When a character attempts to forage for supplies, he must choose what kind of supplies he is searching for from the broad categories detailed below.
Alchemical Supplies and Material Components
: Many alchemical supplies and material components can be found in the wilderness. You can forage enough supplies to approximate the contents of an alchemy crafting kit or a spell component pouch with a successful Survival check and 2d4 hours of effort, but the GM can rule that certain components simply aren’t available in an area (for example, bat guano cannot be foraged in terrain where no bats live). If a component is unavailable in the area but its cost remains negligible, you can create a rudimentary substitute component from your foraged supplies with a successful Craft (alchemy) or Spellcraft check and 1 hour of effort (DC = 15 + double the level of the extract or spell). An extract or spell cast with such an improvised substitute has a 20% chance of failure (in addition to any other chance of failure). Focus components or costly material components cannot be foraged.
Herbs
: Foraging for specific herbs requires a Knowledge (nature) or Profession (herbalist) check and follows special rules, as presented on page 152 of this book.

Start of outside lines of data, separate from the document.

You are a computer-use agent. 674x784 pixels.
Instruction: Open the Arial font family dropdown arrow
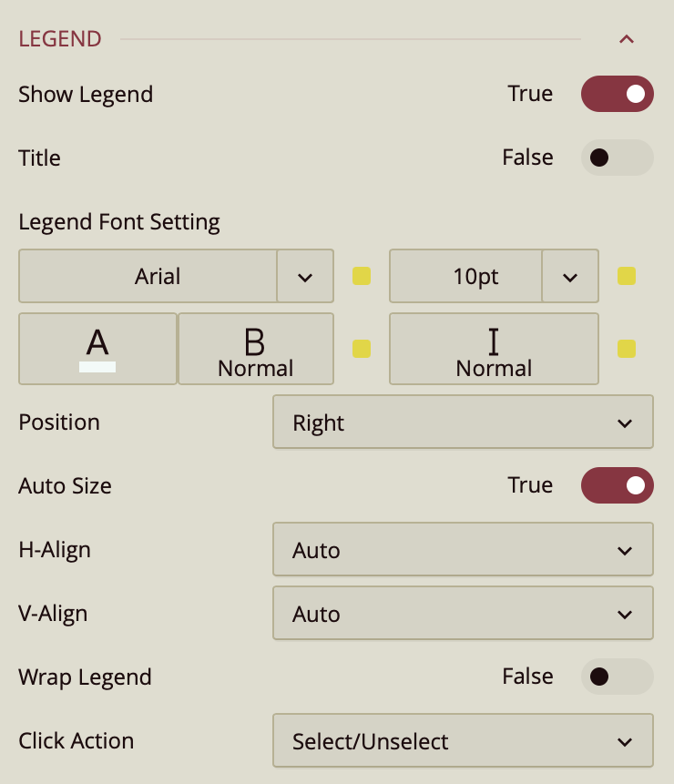click(305, 276)
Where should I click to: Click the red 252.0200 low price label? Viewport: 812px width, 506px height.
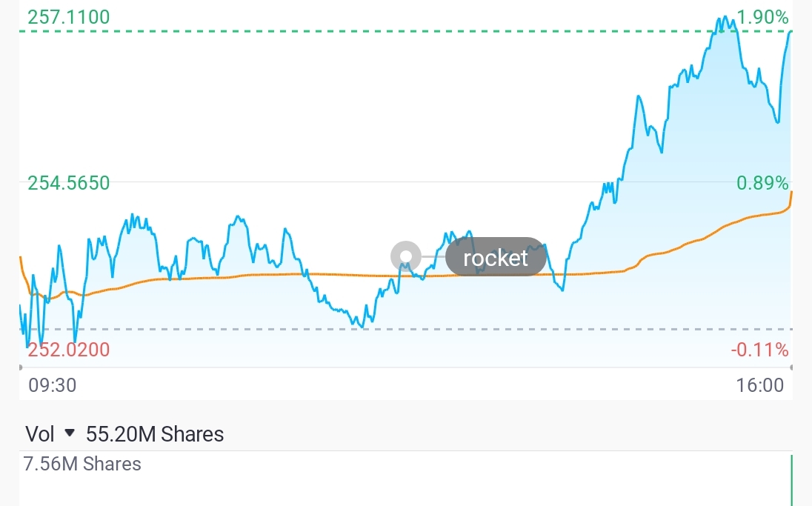68,350
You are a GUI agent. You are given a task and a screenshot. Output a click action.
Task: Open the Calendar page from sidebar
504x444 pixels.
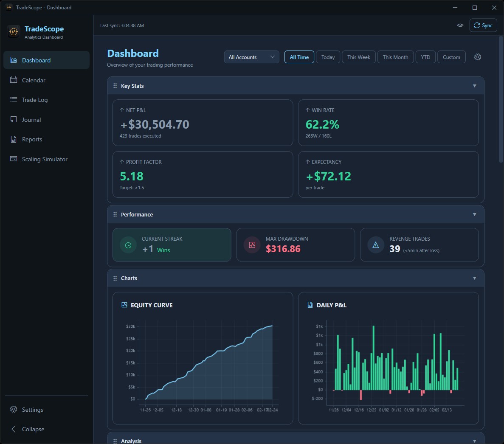pos(34,80)
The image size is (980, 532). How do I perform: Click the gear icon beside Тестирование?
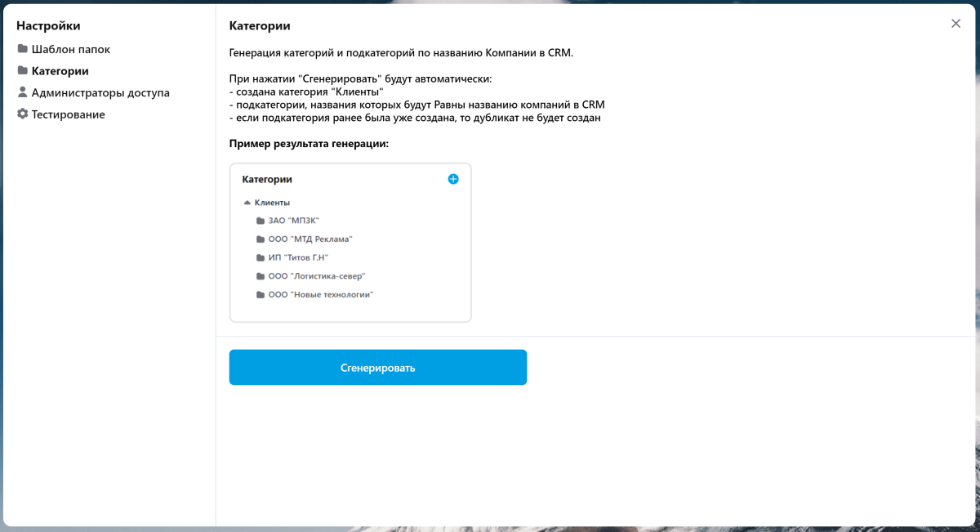click(22, 114)
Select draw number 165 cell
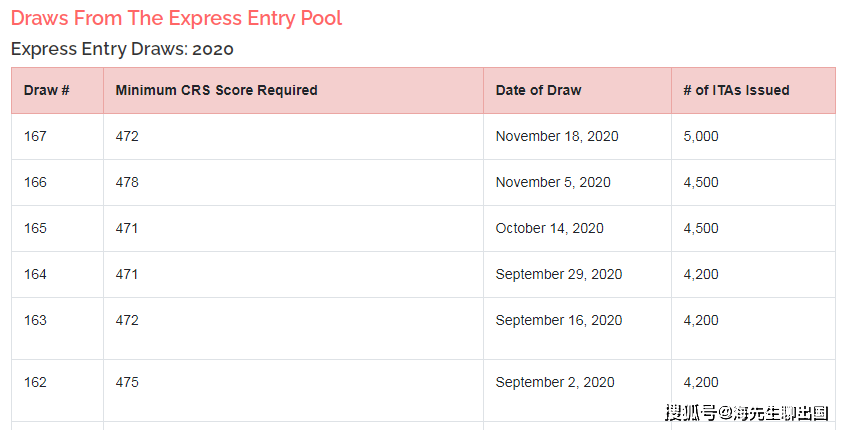The image size is (845, 430). (58, 228)
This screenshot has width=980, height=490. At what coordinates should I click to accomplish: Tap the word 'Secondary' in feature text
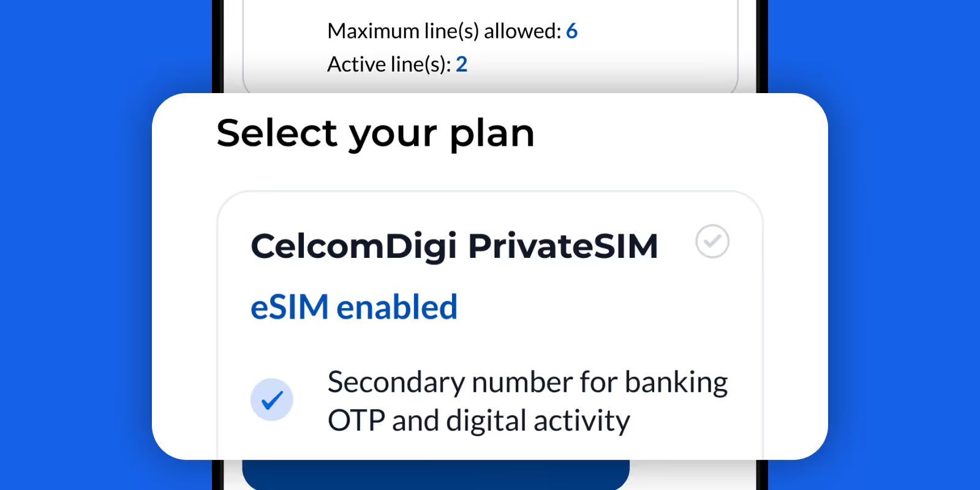tap(396, 383)

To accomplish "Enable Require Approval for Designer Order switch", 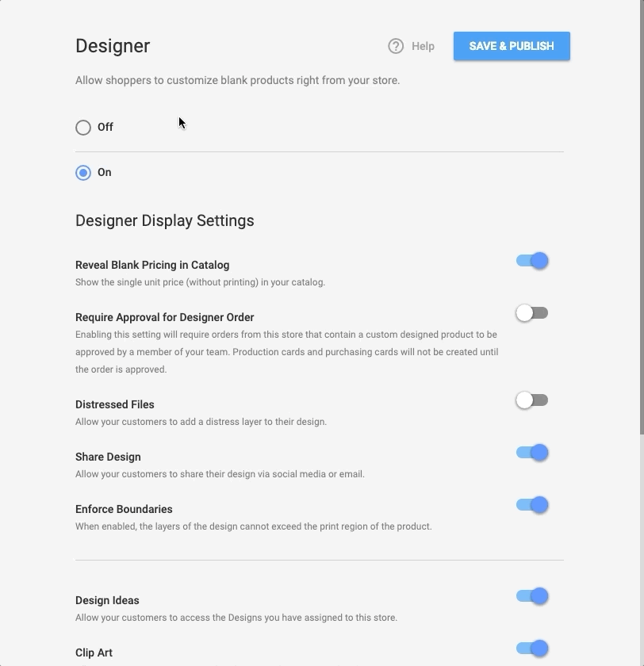I will point(531,313).
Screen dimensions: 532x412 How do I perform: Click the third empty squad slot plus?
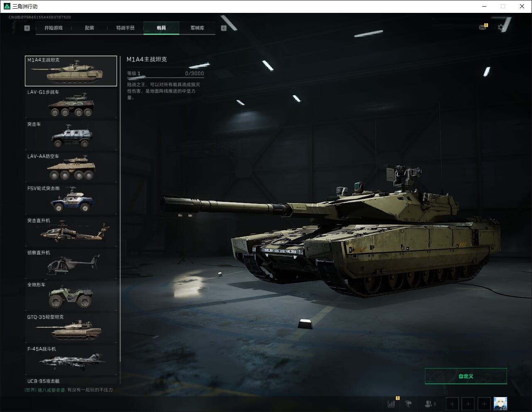[x=484, y=403]
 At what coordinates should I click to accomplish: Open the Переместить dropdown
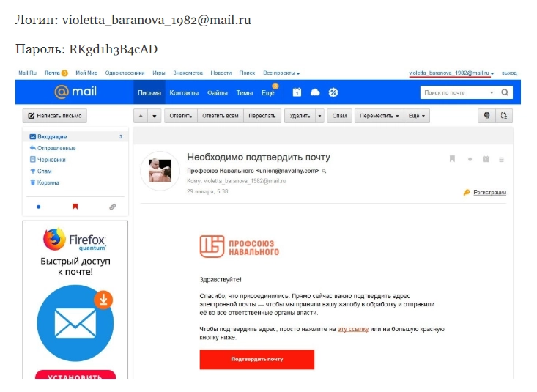click(x=379, y=116)
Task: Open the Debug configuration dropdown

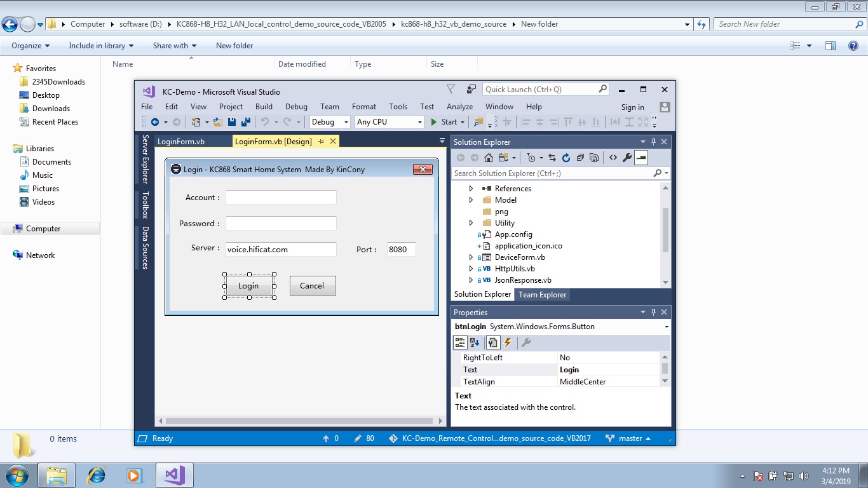Action: coord(330,122)
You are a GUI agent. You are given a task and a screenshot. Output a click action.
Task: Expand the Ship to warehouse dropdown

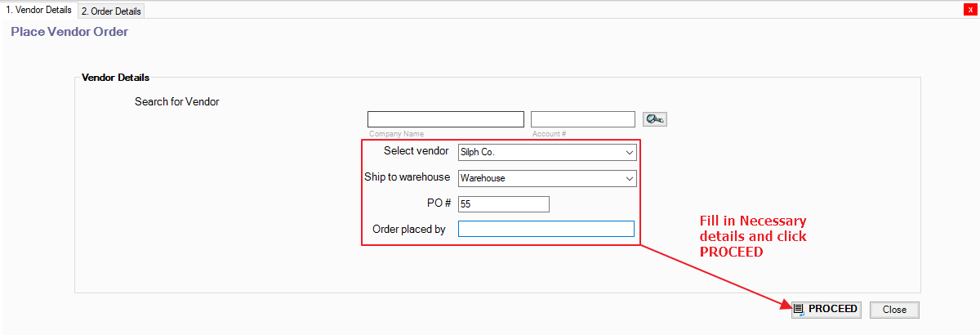[x=628, y=178]
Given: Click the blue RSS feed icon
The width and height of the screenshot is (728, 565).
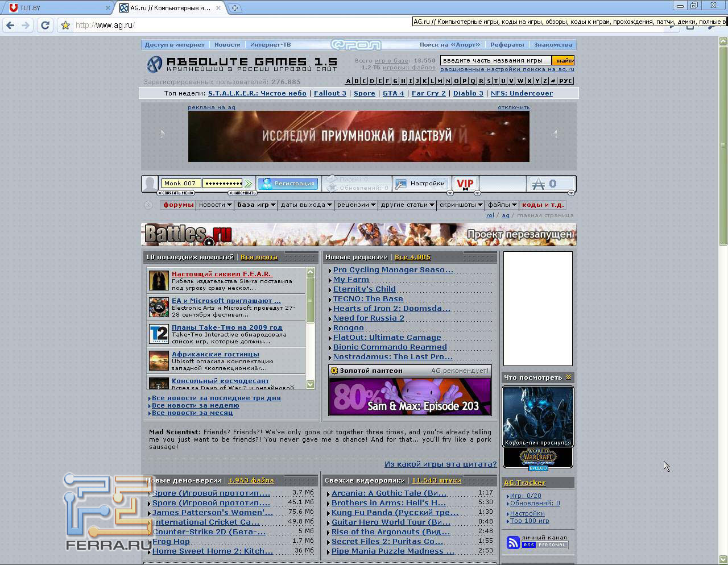Looking at the screenshot, I should pyautogui.click(x=513, y=543).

Repair Materials and Improvised Tools
: A period of 1d6 hours and a successful Survival check are enough to forage rudimentary supplies to perform field repairs for damaged equipment when the proper tools and supplies are not available. On a successful check, a character gathers the equivalent of 2d6 gp in raw materials. She must still spend the time and attempt Craft or Spellcraft skill checks as normal to use these materials to repair an object, but she takes a –5 penalty on the check due to the foraged nature of the materials used. Repair materials gathered in this way cannot be sold.
If these gathered materials are instead used to craft improvised tools, a successful forage check gathers only the equivalent of 1d6 gp in raw materials. A Craft or Spellcraft check to repair an object or to craft an improvised tool with foraged supplies always fails on a natural 1.
Weapons
: Functional clubs and quarterstaves can be foraged with 10 minutes of foraging in any area with trees or wood; in other regions, clubs and quarterstaves require 1d4 hours of searching and function as improvised weapons. At the GM’s discretion, other improvised weapons can be foraged.
Options for Foraging
At the GM’s discretion, the following additional rules can be applied to foraging.
Encounters while Foraging
: If you use wandering monsters in your game, you should consider checking for a random encounter once per foraging expedition.
Exhausting Resources
: At the GM’s discretion, a region can eventually be exhausted of supplies viable for foraging.
Foraging while Traveling
: You can forage while traveling, but doing so doubles the amount of time required to forage and halves your overall distance traveled. If you move through multiple types of terrain, use the least advantageous forage factor and forage DC of the terrains traveled through.
Group Foraging
: Characters can always take the aid another action to improve a character’s skill check to forage; when they do so, they need not remain adjacent to the creature they are aiding.
Swift Foraging
: A character can attempt to forage more quickly by increasing the required DC by 10; doing so cuts the time taken to forage in half.